突然淵師が来たことはどうしてなのだろうか、などと考えてしまう。理由があるのではないかと。

頭を働かしていると、ふと淵師は口を開いた。

「……あの、今度朝餉も隣、いいですか?」

恐る恐るの言葉であった。

「……本当に?」
「周りの声が聞こえないぐらい、喋りますけど」

照れて淵師は俯く。
郭嘉なら襲っていたに違いない。
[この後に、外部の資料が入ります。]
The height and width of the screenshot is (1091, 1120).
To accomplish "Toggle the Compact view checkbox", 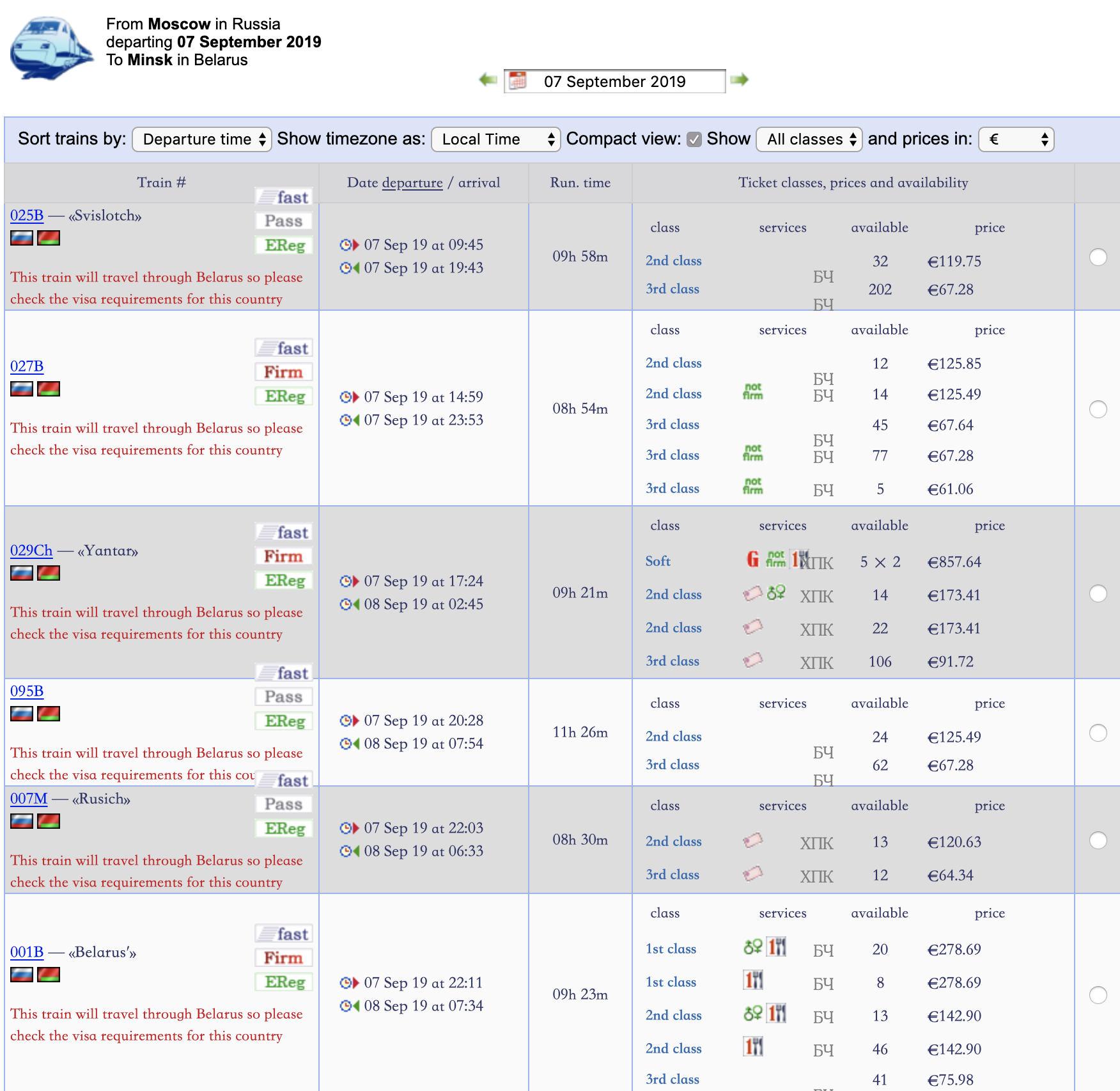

賈クは内心謝りつつ、その顔を見つめた。

「それなら大歓迎だ。男たちのむさい声より、あんたの声を聞いてる方が心地いい。あー、と、変な酒飲み軍師がいるが、許してくれ」
「郭嘉殿ですね? 大丈夫です、避け方は熟慮してます」

くすくすと笑う淵師に、あははあと賈クはわらった。
彼女が部屋に来たことに理由はなかったのかもしれない。
これで嫌味もなにも聞こえず、彼女と仲間の声だけ聞こえるのだと思うと、賈クは心底安心した。

(……なんて、気にしてたんじゃあないか)

賈クは顎髭をまた撫でる。
彼にはまだ分からなかった。淵師が決して、嫌味に耐える賈クを笑わせようと彼に近付いたことを。